Chapitre 5
J'arrive enfin dans le rayon de mes attentes. Ici, plus qu'ailleurs, il n'y a pas d'odeur. Chaque produit y est conservé, fixé, sous vitre. Les packagings aux couleurs outrancières, les appels promotionnels racoleurs ou la farandole chaotique des prix posés çà et là n'y feront rien. Là où je suis, l'ordre subsiste, résiste. À moins dix degrés, il s'impose de fait comme une norme, une règle incontournable que chaque consommateur est sommé de respecter. À cet endroit, tout lui est dicté. Prendre les sacs prévus à cet effet, bien refermer les portes après avoir choisi son produit et surtout faire vite pour ne pas rompre la chaîne du froid. Point commun de tous les supermarchés : ces rayons constituent systématiquement la dernière étape avant de passer aux caisses. Aussi, personne ne traîne. Tout le monde va à l'essentiel. La rigueur, la froideur et l'hygiène ne sont pas prétextes à flâner. Même si moi, je m'y attarde.
Je passe devant les bacs centraux. Leur éclairage uniforme présente avec équité des variétés bien calibrées aux repères colorés. Des camaïeux de bleus pour les produits de la mer. Des verts vifs et vitaminés pour tous ces légumes aux qualités nutritives parfaitement conservées. Du rouge et du jaune, reflets de ces belles pommes de terre à dorer au four. Des artifices sans feu se succèdent. Derrière moi, le bruit feutré d'une porte de bac se referme. La ménagère qui s'est emparée d'un sac de plat cuisiné vérifie d'avoir bien respecté la règle en forçant un peu sur la poignée. Une nappe de condensation recouvre désormais la vitre, opacifiant un court laps de temps sa transparence. Mais la mécanique des fluides va bientôt faire son travail, tout comme le verre antibuée. En dessous de zéro, les éléments réagissent autrement. Surtout dans un espace clos, totalement hermétique.
À ma droite, les armoires réfrigérées exposent leurs cartons de glaces et desserts prêts à consommer. Leurs ronrons métalliques résonnent d'un son monocorde sur lequel il est facile de s'accorder. Des vibrations constantes, sans variations aucunes. C'est une voix, un appel à l'oubli de l'agitation permanente et des bruits parasites qui règnent tout autour. Une invitation à reprendre son sang-froid, à faire abstraction de ces attractions, de fermer les yeux, de n'écouter plus que soi, loin de tout, de l'ambiance joyeuse et tropicale qui tente d'être instillée à travers ce titre de Kassav. Désolé les gars, mais la radio du magasin n'aura aucun pouvoir sur moi. Ici, on est au calme. On est au pays du froid.
Je passe de l'autre côté. Je dépasse les premières armoires de cartons bonimenteurs : pâte fine ou fourrée au fromage, cuite au feu de bois, en pack de 3 ou en XXL... Les pizzas se ressemblent toutes. Mais ces clones tristes attirent tant bien que mal le chaland, faute d'idées, de mieux, de temps. Faute de goût, surtout.

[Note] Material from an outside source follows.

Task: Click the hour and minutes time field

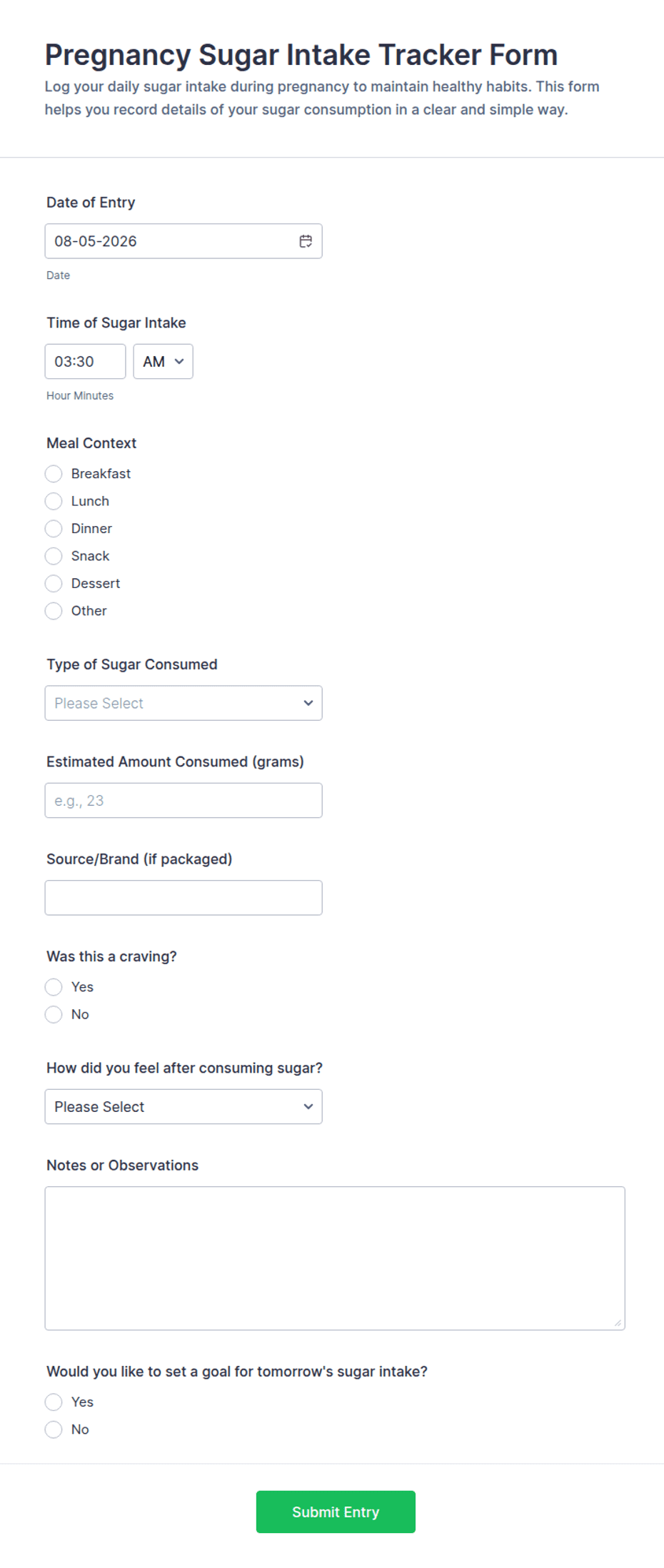Action: (85, 361)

J'arrive enfin devant ma marque préférée, l'objet de mes centres d'intérêt dont les spots de pub étaient diffusés il y a encore quelques instants. Quelle inconscience ! À travers la vitre, j'observe, silencieux, la carcasse rectiligne des compartiments réfrigérés. Les leds blafards en soulignent les traits. Six étages métalliques se superposent à intervalles réguliers. Les prix sont restés affichés en façade, protégés de leur réglette en plastique comme on pourrait préserver des indices, témoignages des ventes retirées. Dans le ventre de la machine, des intercalaires discrets s'érigent comme des arrêtes pour séparer les différents produits qui étaient stockés ici. Au fond, une plaque blanche de métal, criblée d'une centaine de petites ouvertures ovales, s'impose aux yeux des rares observateurs de cette armoire exposée dans son plus simple appareil. Elle en dit bien plus que l'affichette scotchée à la va-vite sur sa vitre. Elle exhibe ce qui la rend unique parmi tous les autres rayons, une certaine idée de la vérité crue, nue, débarrassée de tout superflu. Je pourrais rester des heures ici, devant ce meuble vidé de tout produit, à disséquer son anatomie de verre, de métal et de lumière.
D'instinct, les clients passent leur chemin. Pour eux, il y a si peu à voir, hormis cette affichette d'information scotchée sur la vitre de cet ensemble vide. Une page blanche, d'apparence, dénuée d'intérêt pour la majorité. Et pourtant. C'est une respiration essentielle, vitale, même. Il suffit juste de prendre un instant et de la considérer comme telle. Comme ce saut dans le vide que j'ai fait il y a une vingtaine d'années, dans cette école prestigieuse, Saint-Graal de la pub et du marketing.